▸ Supplied text:
:::::

Part 2: Metal Hips: What Did They Know and When Did They Know It?
This study comes from the Karolinska Institute in Sweden and was reported in the Journal of Bone and Joint Surgery in July 1991. Researchers studied nine uncemented hip prostheses that had been revised (removed).
In four of the nine hips, researchers found tissue discoloration and corrosion at the head-neck junction. Most of the cases showed tissue necrosis (death) as a result of the metal debris from hip wear. Wear was observed in the hip head and the crevice between the head and the neck appeared to be a potential site for corrosion in modular designed hip replacements.
What’s more, this discussion says that the toxic effects of cobalt and chromium had been seen as early as 1968!
These findings are certainly relevant to the recalled DePuy ASR metal-on-metal (MoM) hip. But even when device maker Stryker attempted to improve the Mom hip with the Stryker Rejuvenate hip replacement with its ceramic components for the ball and socket, (metal was used in the neck and stem) the improvements failed.
The Stryker Rejuvenate Modular and ABG II modular-neck hip stem components were recalled earlier this month because of the wear, fretting, and corrosion at or about the modular-neck junction “which may result in adverse local tissue reactions manifesting with pain and/or swelling,” said the company’s website.

:::::

▸ What this task involves:
According to the metal hips article, in how many of the nine revised hips did researchers find tissue discoloration and corrosion at the head-neck junction?

:::::

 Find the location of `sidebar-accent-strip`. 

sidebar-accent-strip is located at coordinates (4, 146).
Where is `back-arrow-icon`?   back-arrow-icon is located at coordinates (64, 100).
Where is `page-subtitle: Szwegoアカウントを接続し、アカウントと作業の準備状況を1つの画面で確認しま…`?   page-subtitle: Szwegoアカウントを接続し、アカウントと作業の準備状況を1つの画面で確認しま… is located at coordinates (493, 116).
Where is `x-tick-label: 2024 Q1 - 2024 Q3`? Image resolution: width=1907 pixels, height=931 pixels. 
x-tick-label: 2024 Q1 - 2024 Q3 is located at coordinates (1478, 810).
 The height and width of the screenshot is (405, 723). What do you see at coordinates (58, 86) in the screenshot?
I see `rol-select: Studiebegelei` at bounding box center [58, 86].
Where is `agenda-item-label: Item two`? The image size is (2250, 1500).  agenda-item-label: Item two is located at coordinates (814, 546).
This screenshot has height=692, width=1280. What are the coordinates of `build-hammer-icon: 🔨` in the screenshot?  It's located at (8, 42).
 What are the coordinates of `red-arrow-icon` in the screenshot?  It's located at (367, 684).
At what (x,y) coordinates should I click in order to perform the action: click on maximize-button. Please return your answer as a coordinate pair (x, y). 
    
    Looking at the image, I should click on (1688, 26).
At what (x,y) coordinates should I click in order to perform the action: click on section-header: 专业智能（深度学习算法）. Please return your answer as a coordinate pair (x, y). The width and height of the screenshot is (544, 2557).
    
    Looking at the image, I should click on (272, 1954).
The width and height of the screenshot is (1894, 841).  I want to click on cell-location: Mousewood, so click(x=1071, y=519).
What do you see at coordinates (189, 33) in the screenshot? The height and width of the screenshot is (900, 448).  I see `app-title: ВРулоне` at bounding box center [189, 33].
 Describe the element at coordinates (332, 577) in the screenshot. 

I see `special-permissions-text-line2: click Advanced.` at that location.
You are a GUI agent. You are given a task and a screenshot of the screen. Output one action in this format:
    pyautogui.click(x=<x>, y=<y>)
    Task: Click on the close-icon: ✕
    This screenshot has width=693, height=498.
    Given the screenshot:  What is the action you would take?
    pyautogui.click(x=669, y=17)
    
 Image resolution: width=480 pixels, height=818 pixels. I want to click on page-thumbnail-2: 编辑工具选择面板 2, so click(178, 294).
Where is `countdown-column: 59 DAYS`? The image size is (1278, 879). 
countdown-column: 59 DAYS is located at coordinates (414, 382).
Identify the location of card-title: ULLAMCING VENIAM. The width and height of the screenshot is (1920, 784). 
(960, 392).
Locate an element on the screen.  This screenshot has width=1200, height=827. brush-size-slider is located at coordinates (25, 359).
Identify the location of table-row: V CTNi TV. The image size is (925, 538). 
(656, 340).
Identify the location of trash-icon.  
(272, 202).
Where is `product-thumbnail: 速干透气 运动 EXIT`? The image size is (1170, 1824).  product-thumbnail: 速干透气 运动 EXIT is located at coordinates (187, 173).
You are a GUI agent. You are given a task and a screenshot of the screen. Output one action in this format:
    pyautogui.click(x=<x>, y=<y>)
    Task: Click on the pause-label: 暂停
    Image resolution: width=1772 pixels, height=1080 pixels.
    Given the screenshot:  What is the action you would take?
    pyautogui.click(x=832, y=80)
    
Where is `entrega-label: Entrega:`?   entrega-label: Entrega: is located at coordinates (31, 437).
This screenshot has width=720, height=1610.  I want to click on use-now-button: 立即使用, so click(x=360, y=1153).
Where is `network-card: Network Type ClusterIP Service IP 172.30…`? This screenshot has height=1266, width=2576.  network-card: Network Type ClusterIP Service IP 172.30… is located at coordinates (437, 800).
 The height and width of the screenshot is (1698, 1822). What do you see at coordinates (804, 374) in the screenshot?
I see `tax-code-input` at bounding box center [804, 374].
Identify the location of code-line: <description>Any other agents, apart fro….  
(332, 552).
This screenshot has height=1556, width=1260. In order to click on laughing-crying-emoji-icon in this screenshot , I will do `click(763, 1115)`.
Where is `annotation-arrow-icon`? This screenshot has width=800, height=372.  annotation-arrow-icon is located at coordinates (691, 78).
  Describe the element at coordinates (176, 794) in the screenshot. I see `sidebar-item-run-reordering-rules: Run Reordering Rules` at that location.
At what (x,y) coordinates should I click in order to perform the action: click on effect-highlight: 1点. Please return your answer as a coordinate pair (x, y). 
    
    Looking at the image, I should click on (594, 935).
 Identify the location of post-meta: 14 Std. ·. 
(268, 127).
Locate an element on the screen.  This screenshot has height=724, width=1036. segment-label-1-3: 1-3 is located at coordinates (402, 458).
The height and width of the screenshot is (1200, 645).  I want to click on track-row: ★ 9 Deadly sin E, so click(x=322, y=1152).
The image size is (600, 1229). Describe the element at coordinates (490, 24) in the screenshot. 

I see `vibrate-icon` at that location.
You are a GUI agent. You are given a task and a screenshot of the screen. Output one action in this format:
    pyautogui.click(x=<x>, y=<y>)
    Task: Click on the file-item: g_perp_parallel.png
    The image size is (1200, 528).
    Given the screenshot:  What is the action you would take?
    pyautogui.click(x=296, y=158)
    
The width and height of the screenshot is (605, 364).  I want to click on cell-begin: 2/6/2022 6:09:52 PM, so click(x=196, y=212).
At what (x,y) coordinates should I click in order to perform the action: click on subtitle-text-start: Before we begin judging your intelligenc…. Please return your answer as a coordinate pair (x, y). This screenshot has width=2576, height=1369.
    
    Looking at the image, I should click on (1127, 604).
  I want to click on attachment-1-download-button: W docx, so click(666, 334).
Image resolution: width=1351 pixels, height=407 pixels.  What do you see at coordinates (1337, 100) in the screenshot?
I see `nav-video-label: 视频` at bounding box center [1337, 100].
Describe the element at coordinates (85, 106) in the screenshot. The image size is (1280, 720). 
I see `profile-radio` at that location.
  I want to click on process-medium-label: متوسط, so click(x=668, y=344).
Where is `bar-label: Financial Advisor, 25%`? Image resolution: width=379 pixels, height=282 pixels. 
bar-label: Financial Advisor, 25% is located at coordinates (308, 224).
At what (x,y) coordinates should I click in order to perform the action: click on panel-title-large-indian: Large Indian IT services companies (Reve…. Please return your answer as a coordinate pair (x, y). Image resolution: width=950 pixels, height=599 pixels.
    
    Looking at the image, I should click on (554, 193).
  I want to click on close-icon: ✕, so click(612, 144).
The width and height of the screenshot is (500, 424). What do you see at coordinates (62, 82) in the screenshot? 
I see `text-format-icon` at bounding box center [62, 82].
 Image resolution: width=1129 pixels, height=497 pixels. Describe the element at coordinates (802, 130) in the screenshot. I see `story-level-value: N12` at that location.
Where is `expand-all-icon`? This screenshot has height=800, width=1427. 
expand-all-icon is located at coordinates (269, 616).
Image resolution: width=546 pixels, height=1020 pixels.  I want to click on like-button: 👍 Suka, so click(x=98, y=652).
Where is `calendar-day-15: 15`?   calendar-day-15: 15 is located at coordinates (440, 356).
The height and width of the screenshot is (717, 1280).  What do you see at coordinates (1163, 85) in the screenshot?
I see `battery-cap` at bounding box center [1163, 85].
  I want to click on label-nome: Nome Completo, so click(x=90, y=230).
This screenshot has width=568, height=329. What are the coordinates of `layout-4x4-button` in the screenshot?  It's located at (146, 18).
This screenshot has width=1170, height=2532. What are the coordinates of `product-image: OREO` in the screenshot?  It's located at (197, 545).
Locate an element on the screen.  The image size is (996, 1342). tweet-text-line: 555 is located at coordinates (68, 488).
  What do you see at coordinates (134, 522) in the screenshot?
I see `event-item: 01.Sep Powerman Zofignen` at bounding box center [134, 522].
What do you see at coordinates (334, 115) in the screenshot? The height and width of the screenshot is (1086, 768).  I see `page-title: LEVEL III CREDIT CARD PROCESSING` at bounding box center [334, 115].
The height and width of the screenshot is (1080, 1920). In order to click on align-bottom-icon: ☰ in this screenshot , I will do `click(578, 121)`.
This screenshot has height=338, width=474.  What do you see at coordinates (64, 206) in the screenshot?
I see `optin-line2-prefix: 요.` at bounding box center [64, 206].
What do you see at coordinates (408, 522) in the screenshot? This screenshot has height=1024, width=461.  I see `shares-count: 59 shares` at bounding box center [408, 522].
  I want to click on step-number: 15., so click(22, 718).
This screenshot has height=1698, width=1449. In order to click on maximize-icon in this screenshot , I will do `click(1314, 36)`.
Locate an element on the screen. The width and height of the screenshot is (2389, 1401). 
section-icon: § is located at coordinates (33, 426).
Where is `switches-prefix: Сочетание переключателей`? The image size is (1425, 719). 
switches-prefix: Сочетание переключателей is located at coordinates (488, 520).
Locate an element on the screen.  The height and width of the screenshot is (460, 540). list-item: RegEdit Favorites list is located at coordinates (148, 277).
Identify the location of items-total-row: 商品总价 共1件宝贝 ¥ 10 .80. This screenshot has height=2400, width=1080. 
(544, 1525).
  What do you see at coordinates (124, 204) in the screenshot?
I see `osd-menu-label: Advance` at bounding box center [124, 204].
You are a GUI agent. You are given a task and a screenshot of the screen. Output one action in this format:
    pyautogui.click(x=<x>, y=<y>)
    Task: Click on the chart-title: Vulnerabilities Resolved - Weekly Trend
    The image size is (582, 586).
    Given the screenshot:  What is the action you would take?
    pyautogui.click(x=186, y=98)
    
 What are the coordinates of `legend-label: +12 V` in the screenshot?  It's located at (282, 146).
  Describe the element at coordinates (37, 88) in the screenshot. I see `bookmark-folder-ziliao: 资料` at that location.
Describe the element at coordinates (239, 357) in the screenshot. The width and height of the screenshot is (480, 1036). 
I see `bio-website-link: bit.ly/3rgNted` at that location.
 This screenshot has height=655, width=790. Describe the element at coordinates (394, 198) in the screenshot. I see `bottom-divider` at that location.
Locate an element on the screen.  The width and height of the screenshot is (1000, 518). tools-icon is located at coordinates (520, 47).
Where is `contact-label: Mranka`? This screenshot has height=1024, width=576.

:::::

▸ Solution for this problem:
Four